***** TEXT PASSAGE

Table 5 Suggested directions for potential future research in patients with CKD 4–5D who are at high risk of fracture

Conclusion

Fracture risk and mortality due to fragility fractures, particularly, hip fractures, are increased in patients with CKD and ESRD. At first, the apparent increasing prevalence of low turnover CKD-MBD in today’s CKD-MBD spectrum would seem to argue against the use of anti-resorptive agents, but recent guidelines suggest that some concerns may be misplaced, and that more patients with osteoporosis and CKD may benefit from active treatment. This patient population combines classic risk factors associated with age-related osteoporosis and falls, together with those specific to CKD-MBD. Evaluation of fracture risk is recommended in CKD with measurement of BMD and the use of the FRAX assessment tool. Management should always include reversing or reducing the metabolic abnormalities. Although post-hoc analysis of data from pivotal trials of some current osteoporosis medications including anti-resorptive and anabolic agents suggests positive effects on fracture risk and BMD in CKD, there remain uncertainties about their use in patients with CKD-MBD. However, new guidelines are more proactive and the time for bone clinics to actively participate in the management of bone health for patients with CKD, with or without concomitant osteoporosis, has arrived. Management strategies for fracture prevention in patients with CKD-MBD will continue to require a multidisciplinary patient-centred approach. The risks and benefits of treatment initiation with osteoporosis agents need to be discussed with the individual patient and careful monitoring is required.

**********

**TASK TO CARRY OUT**
Rewrite the conclusion paragraph on fracture risk in CKD that begins "Fracture risk and mortality" in a shorter form, keeping its main facts. The items after this sentence come from a separate source.

***** GIVEN RECORDS

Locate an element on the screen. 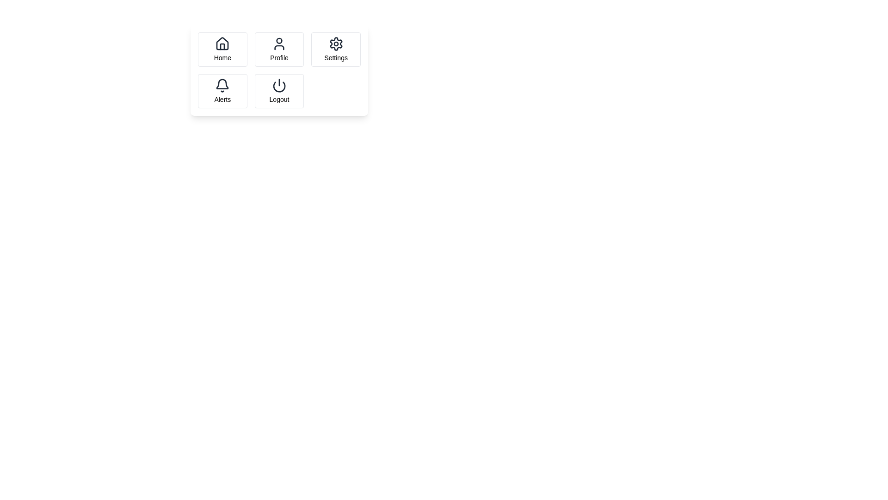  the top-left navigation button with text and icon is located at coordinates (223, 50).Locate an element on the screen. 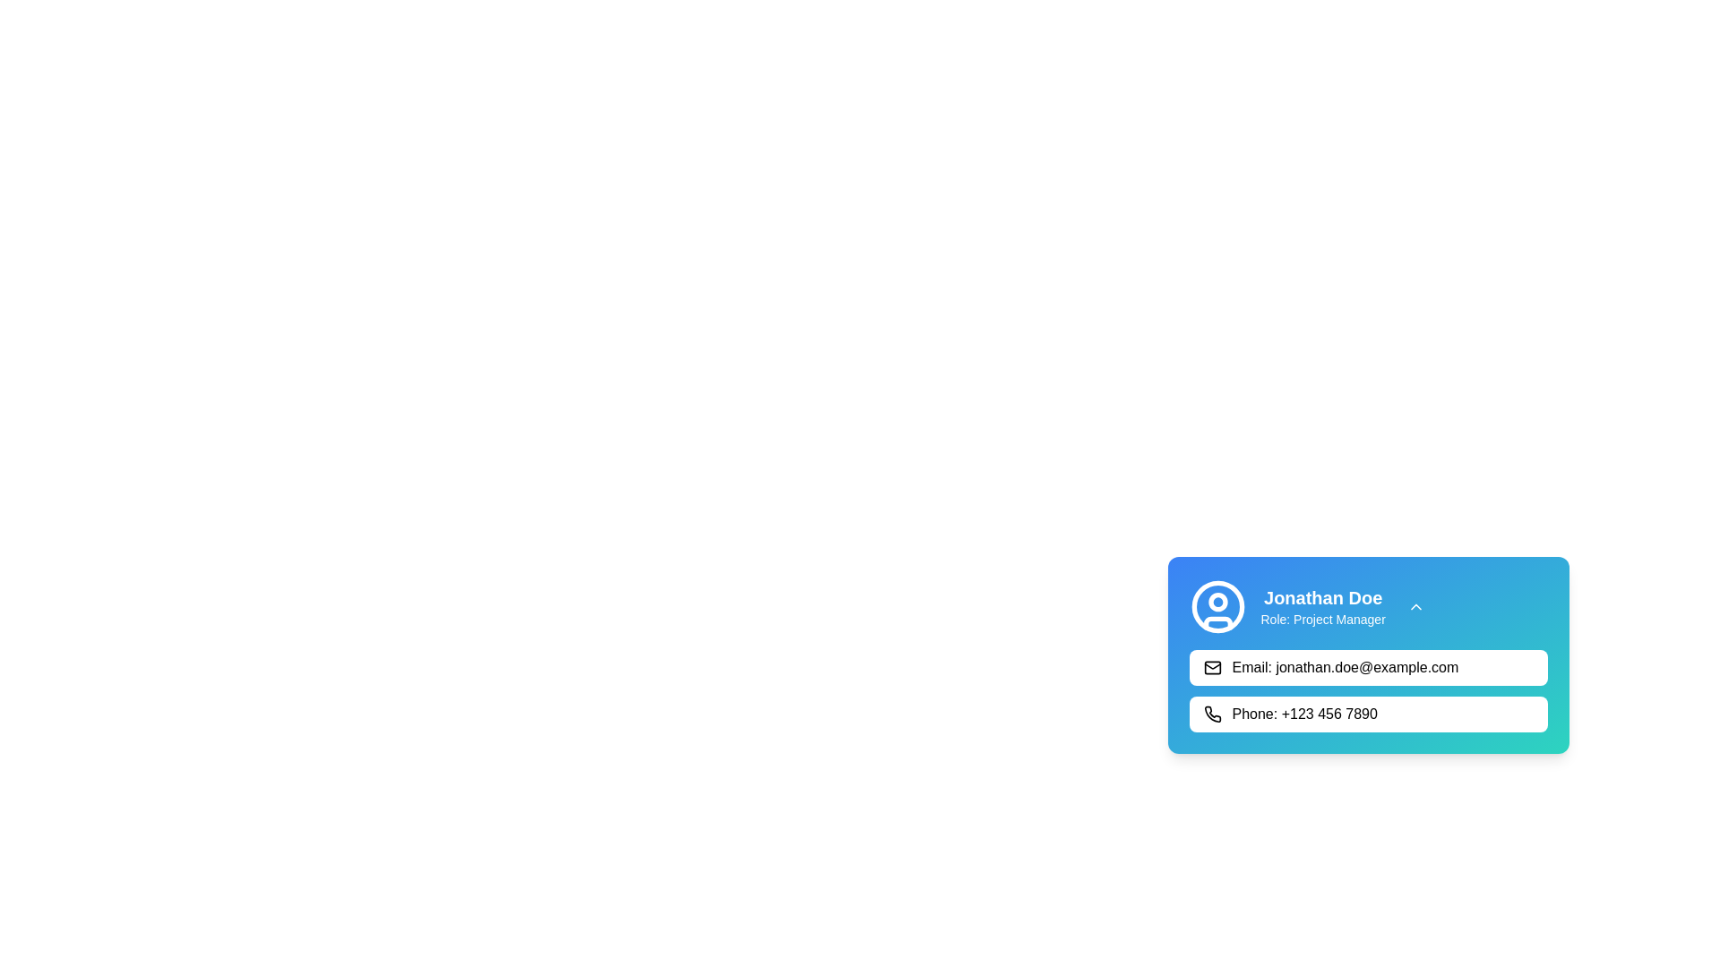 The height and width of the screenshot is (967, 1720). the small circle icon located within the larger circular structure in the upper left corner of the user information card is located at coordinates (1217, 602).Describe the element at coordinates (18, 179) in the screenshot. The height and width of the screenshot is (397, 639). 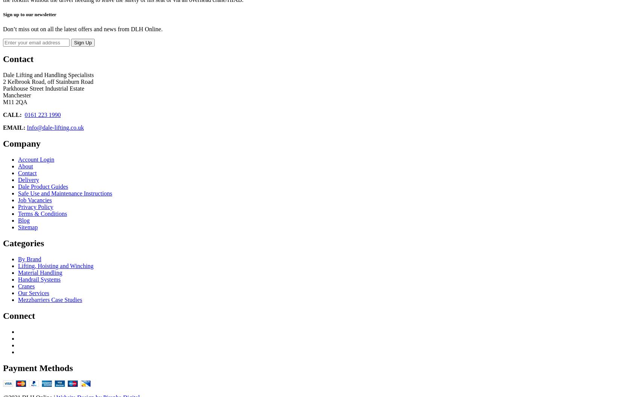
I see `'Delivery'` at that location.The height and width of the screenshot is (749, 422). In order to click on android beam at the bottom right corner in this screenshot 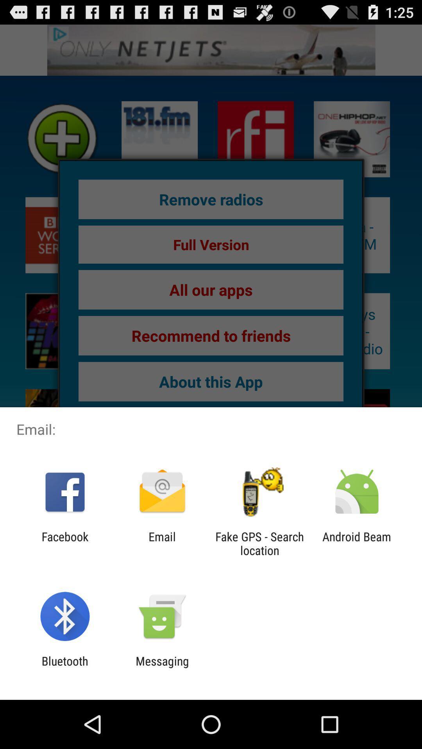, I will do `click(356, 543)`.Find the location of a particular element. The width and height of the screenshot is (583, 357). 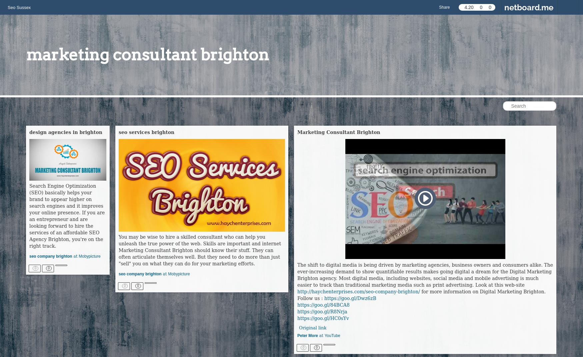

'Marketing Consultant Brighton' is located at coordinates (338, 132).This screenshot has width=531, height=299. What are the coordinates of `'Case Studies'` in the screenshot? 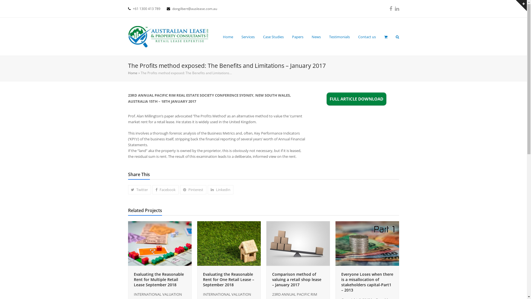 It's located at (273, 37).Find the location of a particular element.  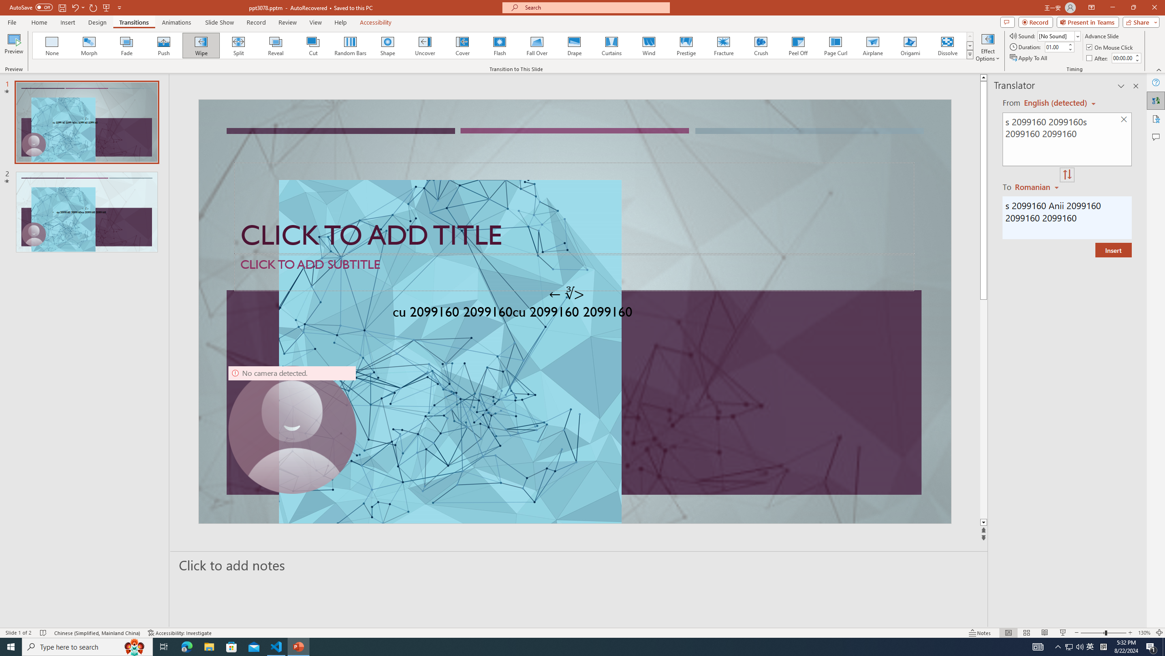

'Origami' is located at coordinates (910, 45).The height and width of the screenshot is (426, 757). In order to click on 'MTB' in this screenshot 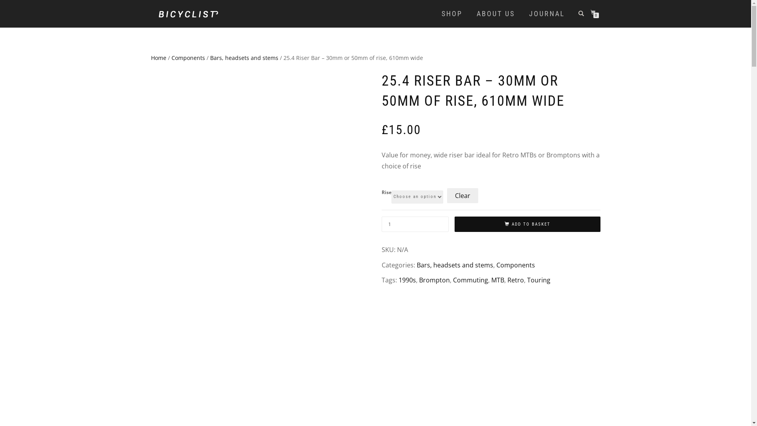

**********

**TASK OUTPUT**
Patients with CKD and ESRD have higher fracture risk and higher mortality from fragility fractures, especially hip fractures. They carry the usual risk factors for age-related osteoporosis and falls as well as risks specific to CKD-MBD. The growing share of low-turnover CKD-MBD might seem to argue against anti-resorptive agents, but recent guidelines suggest some of these concerns may be misplaced and that more patients with osteoporosis and CKD may benefit from treatment.

Fracture risk in CKD should be assessed with BMD measurement and the FRAX tool. Management should always reverse or reduce the metabolic abnormalities. Post-hoc analyses of pivotal trials suggest that some anti-resorptive and anabolic drugs improve fracture risk and BMD in CKD, but uncertainties about their use in CKD-MBD remain. Newer guidelines are more proactive, and bone clinics should now take an active part in managing bone health in CKD, with or without osteoporosis. Fracture prevention will still require a multidisciplinary, patient-centered approach. The risks and benefits of starting treatment should be discussed with each patient, and treatment needs careful monitoring.